YOUR OBJECTIVE
Only one stretch of the data should be retyped: the lines from the line containing "Instruction: Choose departure date 10日" through the line containing "Where should I". Keep pictures out of it.

::: DATA FOR PROCESSING

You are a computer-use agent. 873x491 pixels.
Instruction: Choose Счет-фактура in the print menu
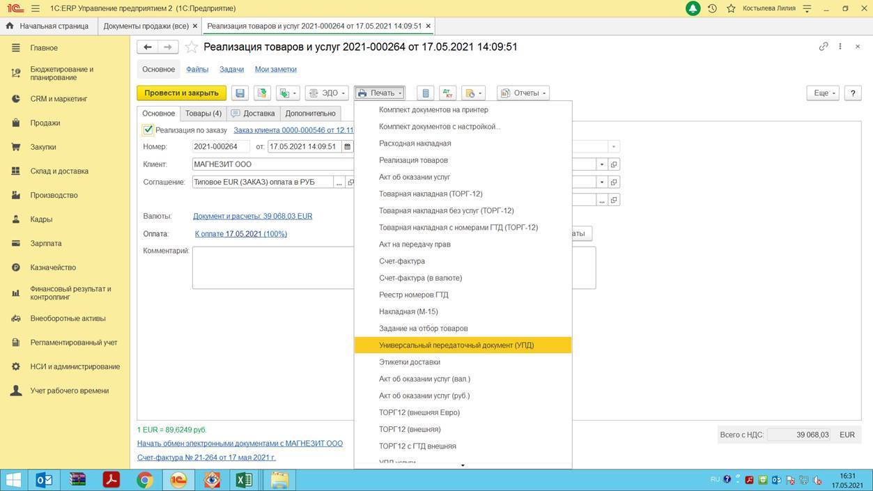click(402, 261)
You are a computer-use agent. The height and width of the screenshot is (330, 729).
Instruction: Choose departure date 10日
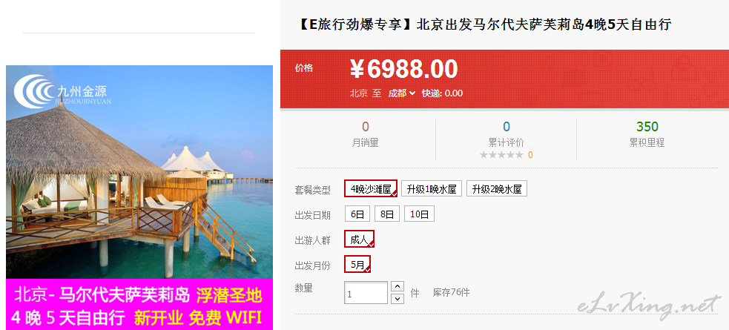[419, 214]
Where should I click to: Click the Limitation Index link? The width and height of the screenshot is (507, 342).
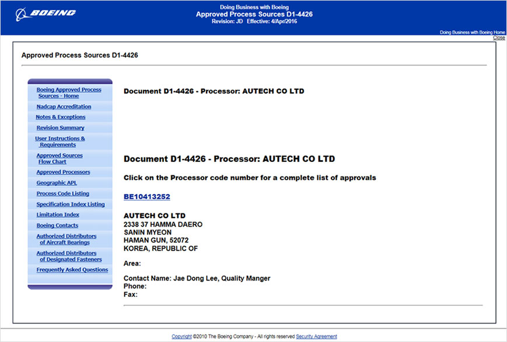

::::::
::: DATA FOR PROCESSING

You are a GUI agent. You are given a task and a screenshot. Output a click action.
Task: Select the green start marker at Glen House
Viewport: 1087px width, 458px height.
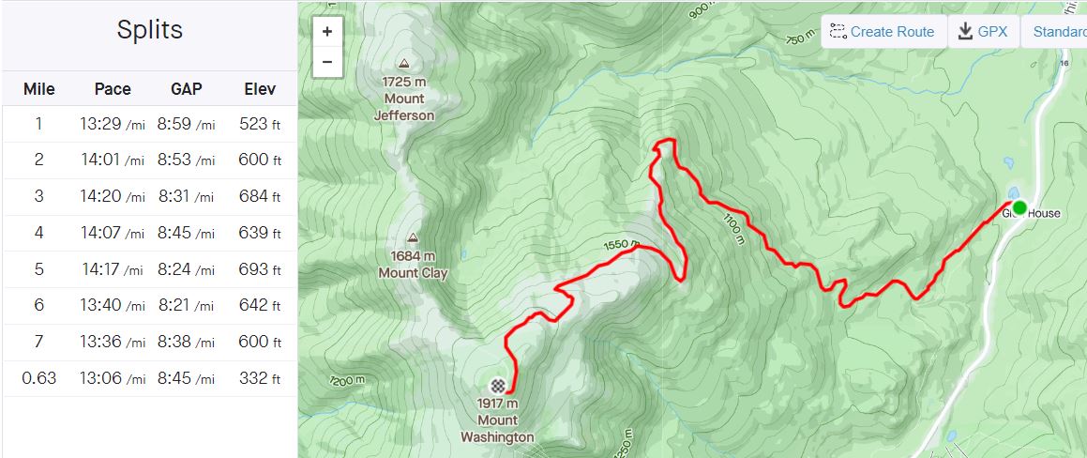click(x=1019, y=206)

::::::
::: DATA FOR PROCESSING

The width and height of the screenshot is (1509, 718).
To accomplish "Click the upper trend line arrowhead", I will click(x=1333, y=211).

::::::

TASK RESULT
Instruction: Choose departure date 10日
[419, 214]
Where should I click to: Click the Limitation Index link? The width and height of the screenshot is (507, 342).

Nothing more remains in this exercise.